Behind each one of us who live with these challenges, more often than not, there’s one person who’s by our side through every doctors’ appointment, therapy session, surgery and everything else this life throws at us.
This is especially true in my case.
If there’s doctor I’ve shook hands with, she has too. Every therapy clinic I’ve spent hours in, Mom has spent just as much time in the waiting room. If I’ve been stuck in a hospital bed for weeks, she’s been on the cot right next to me. Every single night.
Growing up, when I would sit on a doctor’s table and hear the word “surgery” and panic, Mom was the first one I looked to before I let the waterworks flow. And when I couldn’t get ahold of myself, we would sit in the parking lot and sometimes cry together.
MRIs are still one of my least favorite things on this planet. Every single one I’ve went in, she’s always been right there.
And yes, when I was really little, she was inside the MRI tube with me, holding me.
In high school, when I would sit through meeting after meeting trying to figure out the logistics of getting around campus and the accommodations I needed, Mom sat in even more meeting without me, fighting for what I needed.
And when my parents dropped me off at college, she set up my dorm perfectly.
When I got a flat tire on my mobility scooter, she was the one to drive 2 hours to Gainesville, in the middle of the day to bring me my old one.
When I was struggling my first semester, questioning if I could make UF work or not, she was the one to drive to Gainesville, buy me lunch and assure me that I could do it.
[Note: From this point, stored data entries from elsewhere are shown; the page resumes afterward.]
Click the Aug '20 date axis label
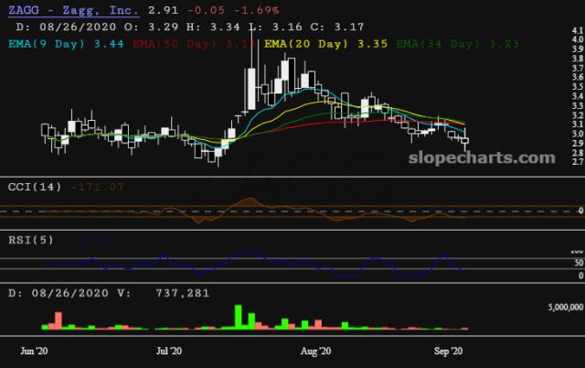The height and width of the screenshot is (368, 585). pos(314,351)
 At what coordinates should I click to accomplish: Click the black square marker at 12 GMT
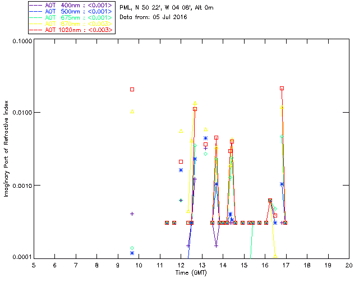181,162
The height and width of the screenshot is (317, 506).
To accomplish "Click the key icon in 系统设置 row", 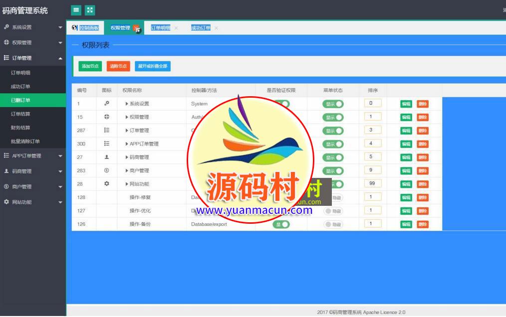I will (106, 104).
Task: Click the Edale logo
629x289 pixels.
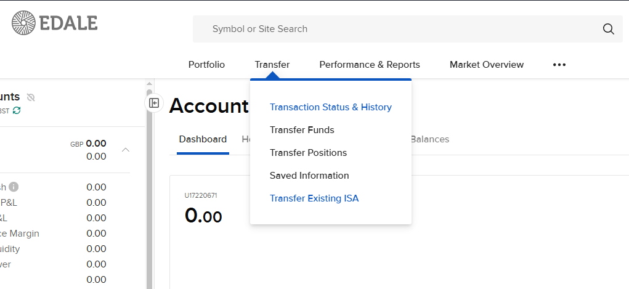Action: point(54,23)
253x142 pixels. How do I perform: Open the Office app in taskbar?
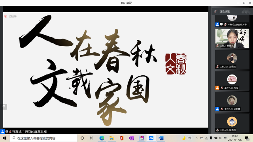pos(121,138)
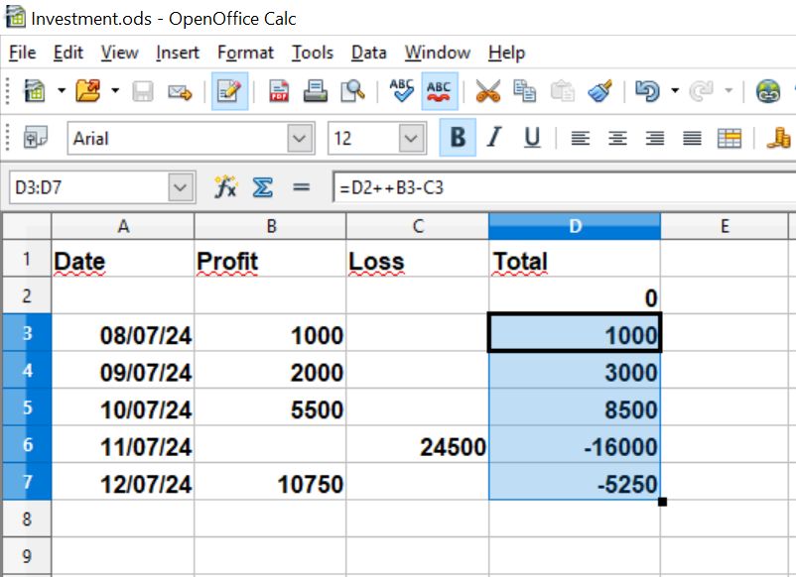Screen dimensions: 796x577
Task: Click the Print file icon
Action: [x=316, y=91]
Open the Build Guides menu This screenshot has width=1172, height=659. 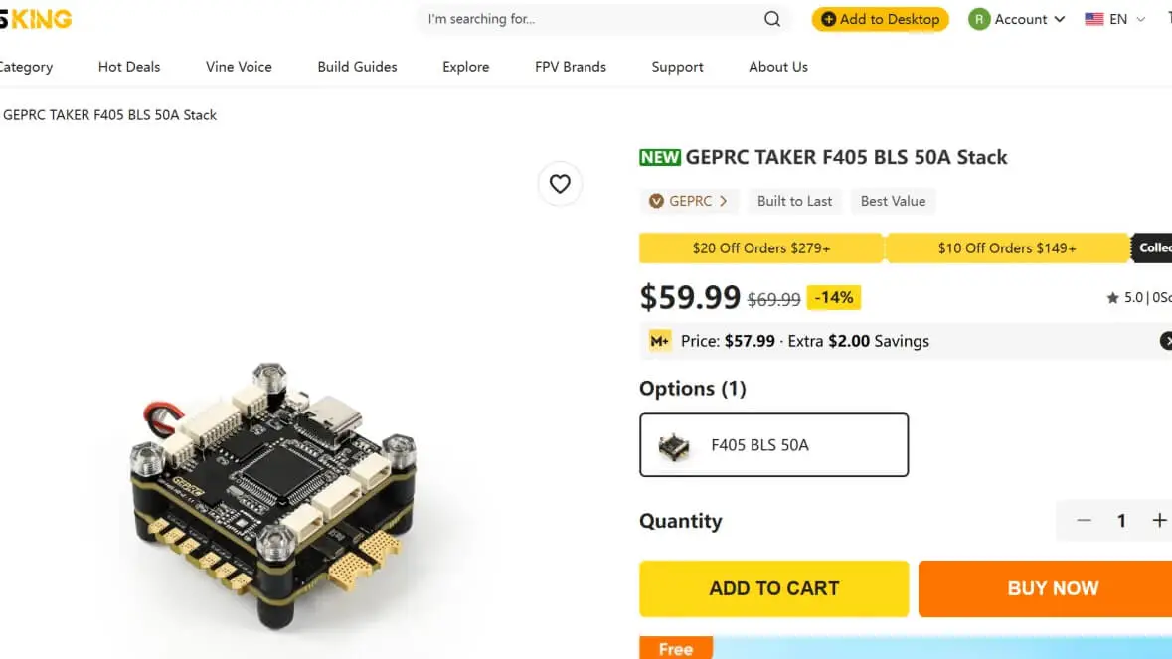[357, 67]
If I find myself in a situation at UF that I need help problem solving, she’s my first phone call.
She’s the one who tucked an extra crutch in the back of my dorm closet just in case one broke.
This summer is probably the truest testament of all we’ve been through together.
In a hospital for a month, there’s no other roommate I’d rather have.
I miss our hospital movie nights where we would huddle around my laptop together.
Every morning in the hospital, she’d wake me up with a bagel and coffee. And then make sure I knew when my therapy sessions were for that day.
Every day, she made sure I was laughing.
And trust me, we had lots of laughs. First over her trying to learn how to use Snapchat and then driving me crazy with it. I can’t forget the time she accidentally pulled my remote/call button out of the wall and set off an alarm that sent two nurses bolting in, right after she had told them probably ten times: “We’re very low maintenance.”
Oh, and I can’t forget the time she “ejected” me from my wheelchair on accident and sent my coffee into the air, giving the entire hallway a good laugh.
Or the time we found that Fantastic Gymnastics game and spent literally hours trying to play it.
My stomach hurt most days from laughing with Mom in that hospital.
Mom, simply put, you are my superhero.
Thanks for walking every step of this with me and sometimes, carrying me through it.
I wouldn’t be as far as I am without you.
I know we have our moments but you truly are my best friend.
God sure knew what he was doing when he made you my mom.